La Gran Sampras - I Concurso de microrrelatos "La cruz del Negro"



La Gran Sampras
 
    Ariadna Sampras falleció y a nadie le importó. Los periódicos no reportaron su muerte y sólo dos personas acudieron al funeral, siendo una de ellas, precisamente, el hombre que había acabado con su vida. La otra era su madre, que acudió por lástima, aunque no sentía pena. Quiso ser recordada como La Gran Sampras, pero nunca pasó de Ari, la pobre chica del Heaven Club, la camarera siempre excesivamente arreglada, sedienta de atención, la de la risa demasiado alta, demasiado vulgar. Ni guapa, ni fea. Ni muy lista, ni del todo tonta. Demasiado vieja ya para ser joven, demasiado arrugada para hacerse la ingenua.
    La asesinaron el 13 de mayo del año pasado, en una noche silenciosa y tranquila. No hubo lluvia ni tormenta, ni siquiera eso tuvo, la pobre, para subrayar el dramatismo de su último aliento. La noche no se inmutó porque no se enteró. Ariadna Sampras, Ari, murió como mueren los olvidados: rápido y en silencio. Bastó con que el hombre rodeara su cuello con ambas manos y apretara unos segundos. Ni siquiera se molestó en mover el cadáver, lo dejó tirado en aquel callejón bajo una farola tintineante. Incluso muerta parecía demasiado ruidosa, demasiado vulgar. Era el tipo de cadáver que hace que le resulte a uno fácil comprender por qué alguien pudiera haberla matado.
    Por eso resulta curioso que el asesino, que respondía al nombre de Bernardo Gavilán, fuera la única persona que alguna vez sintió un cierto afecto por ella. No amor, eso es algo que Ariadna Sampras nunca conoció, pero sí algo cercano a una simpatía sincera. El día del funeral, con la ceremonia concluida, se aproximó a la madre de la difunta y le dijo lo siguiente:
-Créame, señora, que su hija siempre me gustó. De no haber sido así, nunca la habría matado.
-Cuéntaselo a quien le importe- respondió la madre antes de abandonar la iglesia.
Gloria Perrotti era muchas cosas, además de la madre de Ariadna Sampras. Tenía esa actitud altiva de quien no ha conseguido nada en la vida pero finge haberlo hecho. Actriz de tercera, bailarina de segunda y una descarada de primera.

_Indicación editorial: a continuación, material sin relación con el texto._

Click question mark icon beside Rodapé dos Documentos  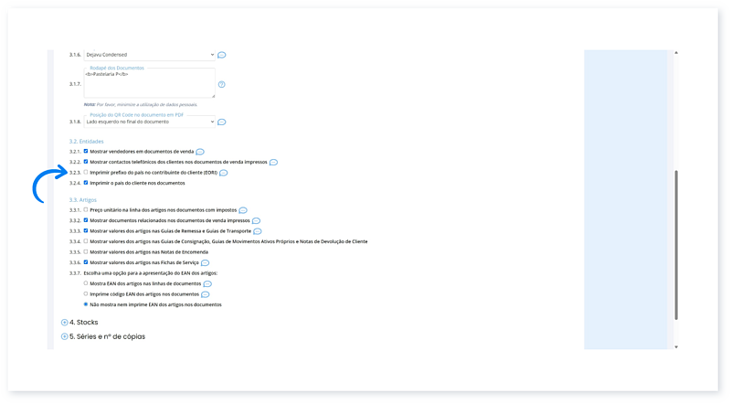click(x=221, y=84)
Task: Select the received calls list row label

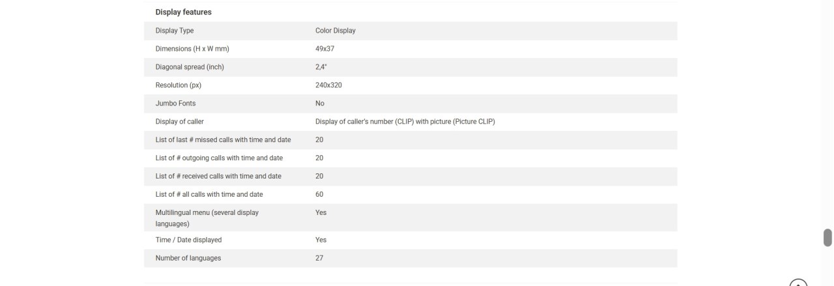Action: point(218,177)
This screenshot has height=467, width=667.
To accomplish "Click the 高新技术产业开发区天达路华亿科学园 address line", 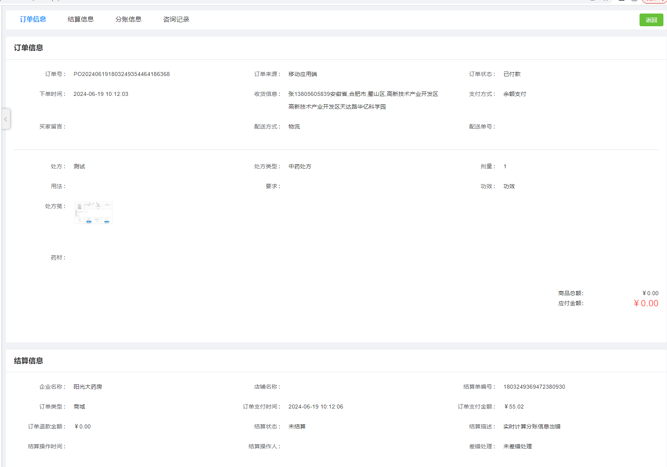I will pos(337,107).
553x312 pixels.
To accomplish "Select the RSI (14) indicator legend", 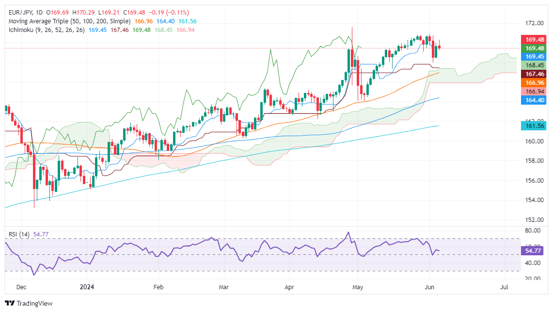I will pos(20,234).
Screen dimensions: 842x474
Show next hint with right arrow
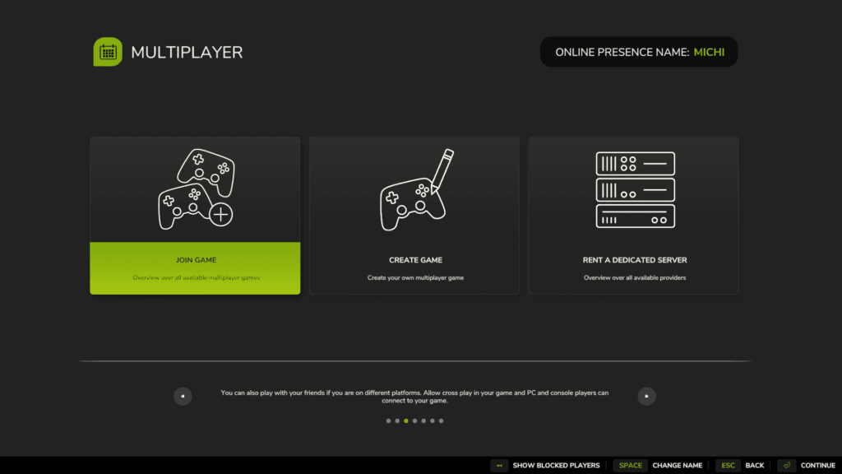tap(647, 396)
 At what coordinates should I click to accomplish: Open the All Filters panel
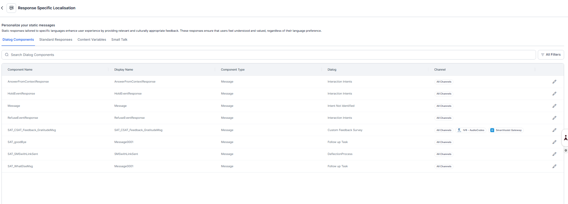pyautogui.click(x=551, y=55)

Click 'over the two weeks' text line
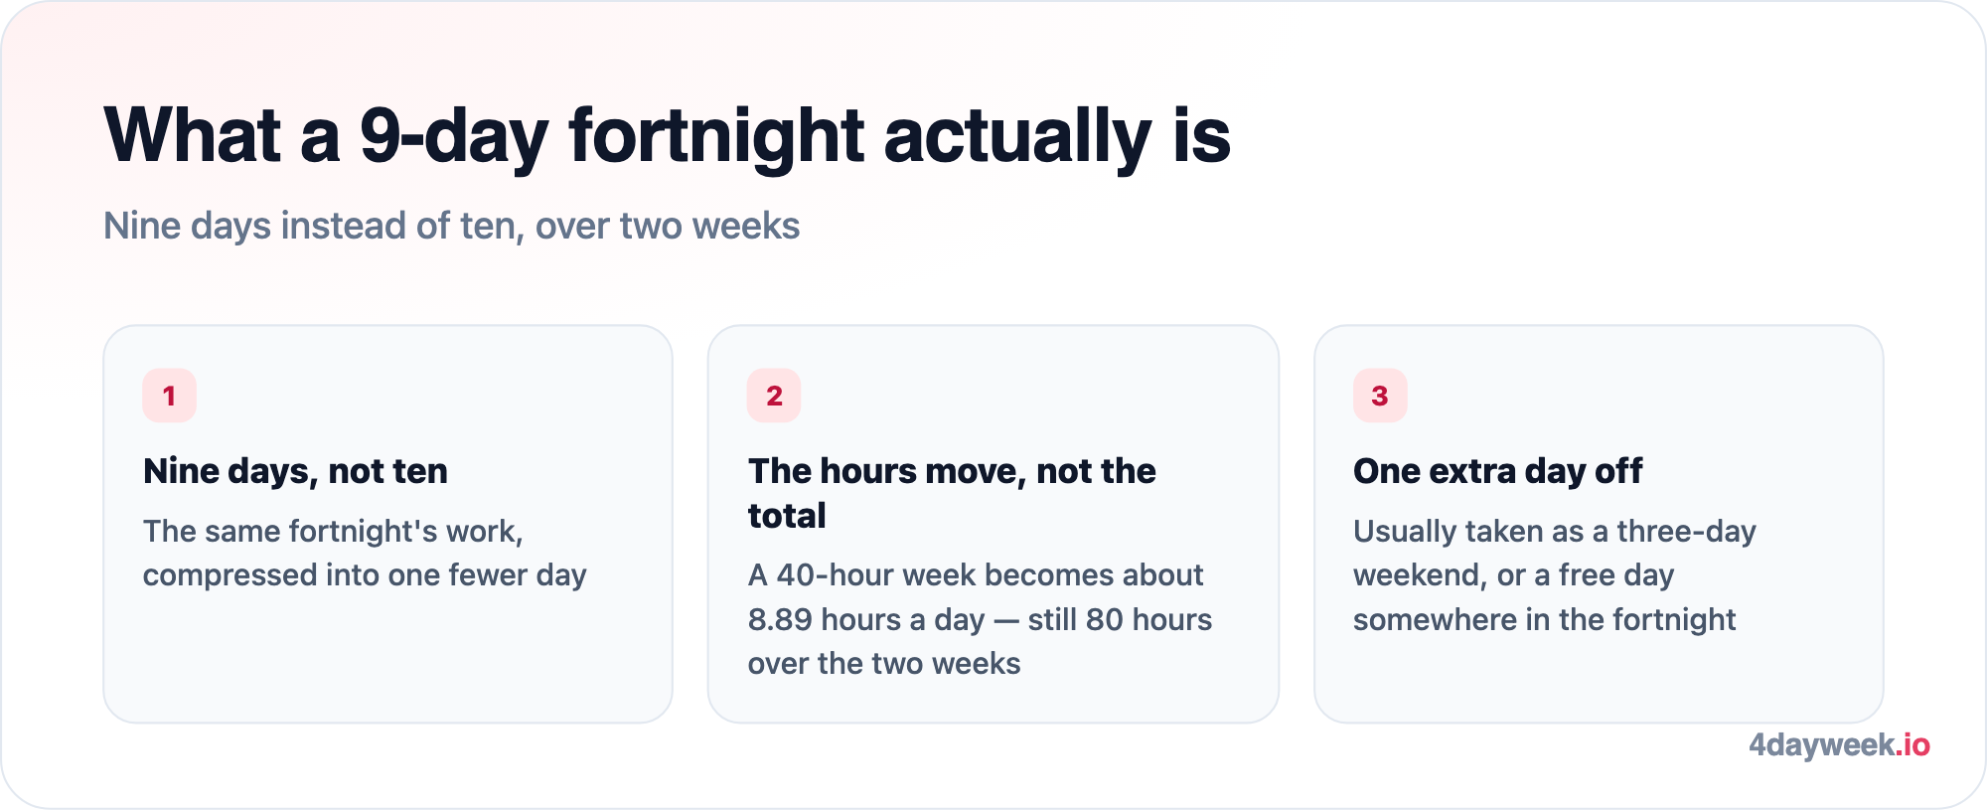884,664
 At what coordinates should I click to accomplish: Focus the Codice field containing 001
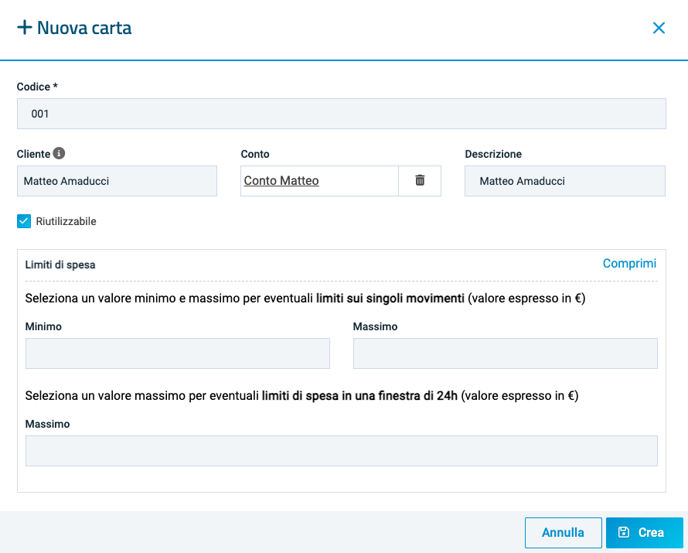tap(341, 114)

Sólo una cosa era más poderosa en ella que el veneno en su lengua: el odio que profesaba a su hija.
Lo cierto es que Bernardo Gavilán jamás había contemplado el asesinato, siempre pensó que eso era cosa de locos, sádicos o gente muy rica. Él no encajaba, que supiera, en ninguna de esas categorías. Por eso se sorprendió cuando Ariadna Sampras se aproximó a él al final de su turno en el Heaven Club y le susurró al oído lo siguiente:
-Hazme feliz, cariño, ¿quieres? Esta noche, camino a casa, mátame. Hazlo suave, ya sabes cómo me gusta.
No preguntó, no quiso saber. Se limitó a cumplir los últimos deseos de ese ángel desdichado. Y cuando hubo terminado la faena, en la noche sin lluvia, pronunció una elegía:
-Adiós, Gran Sampras. Llévate tu risa a otra parte.